Attività A:
Secondo il brano sulla richiesta "minimale", quale articolo non viene investito dalla proposta di abrogazione, salvo l'inciso sulle anomalie del nascituro e il riferimento alla salute "psichica" della gestante?
Attività B:
Scriva il seguito del brano sulla richiesta "minimale", a partire dall'ultima frase riportata.

Brano dell'esercizio:
◆ ◆ ◆ ◆ ◆ ◆ ◆

Al pari della richiesta "massimale", qui pure si propone di abrogare le "circostanze" configurate dall'art. 4 e le "procedure" prescritte dall'art. 5, relativamente ai primi novanta giorni di gravidanza (nonché l'intero testo degli artt. 8, 12, 13, 14 e 15). Viceversa, non vengono investite le disposizioni dell'art. 6 (né le connesse "procedure" o "modalità" prescritte dall'art. 7), salvo l'inciso riguardante le "rilevanti anomalie o malformazioni del nascituro", nonché il riferimento alla salute "psichica" della gestante; ed anzi si prevede che tali disposizioni riguardino l'intero periodo di gravidanza, per effetto dell'abrogazione delle parole "dopo i primi novanta giorni". Il conseguente problema delle relative sanzioni penali, oggi risolto per mezzo di statuizioni diverse, in vista del primo o del secondo periodo di gestazione, viene infine, affrontato attraverso una parziale abrogazione dell'art. 19, primo comma (cui si aggiunge l'abrogazione totale del terzo, quarto, quinto e settimo comma); senza però configurare un nuovo tipo di reato, ma sostanzialmente mantenendo la fattispecie incriminatrice del terzo e quarto comma, attraverso la soppressione del richiamo degli artt. 5 ed 8, operato nel primo comma. In questi termini, dunque, anche la richiesta "minimale" si risolve in un quesito sufficientemente omogeneo.

◆ ◆ ◆ ◆ ◆ ◆ ◆

Materiale raccolto:
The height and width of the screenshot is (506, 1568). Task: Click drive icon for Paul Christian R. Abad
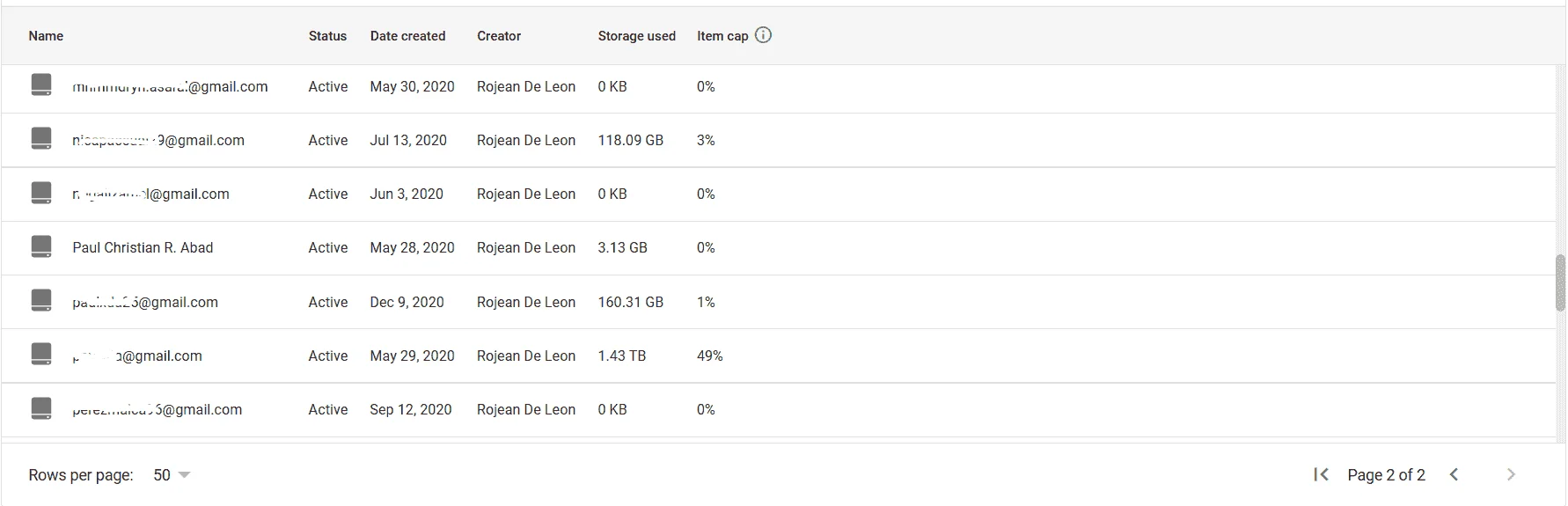[41, 246]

◆ ◆ ◆ ◆ ◆ ◆ ◆

Risposta finale A:
L'art. 6.

Risposta finale B:
D'altra parte non regge la tesi che il referendum in esame tenda ad abrogare disposizioni legislative ordinarie aventi un contenuto costituzionalmente vincolato (alla stregua della sentenza n. 27 del 1975). In particolar modo, tale non è il caso di quel passo dell'art. 6, lettera b), in cui si menzionano e si tutelano distintamente salute "fisica" e salute "psichica" della gestante. Non rileva in contrario che la sentenza n. 27, del 1975 abbia ritenuto fondata una questione di legittimità costituzionale, posta da un'ordinanza che impugnava l'art. 546 cod. pen., in quanto rivolto a punire l'aborto di donna consenziente anche quando venisse "accertata la pericolosità della gravidanza": con distinto riferimento al "benessere fisico" ed all'"equilibrio psichico" della donna stessa. Già in quella sede, a proposito dei "seri accertamenti sulla realtà e gravità del danno o pericolo", il fattore dell'"equilibrio psichico" non è stato preso in specifica e separata considerazione dalla Corte; tanto è vero che il dispositivo della ricordata decisione fa perno sulla "salute della madre", complessivamente intesa.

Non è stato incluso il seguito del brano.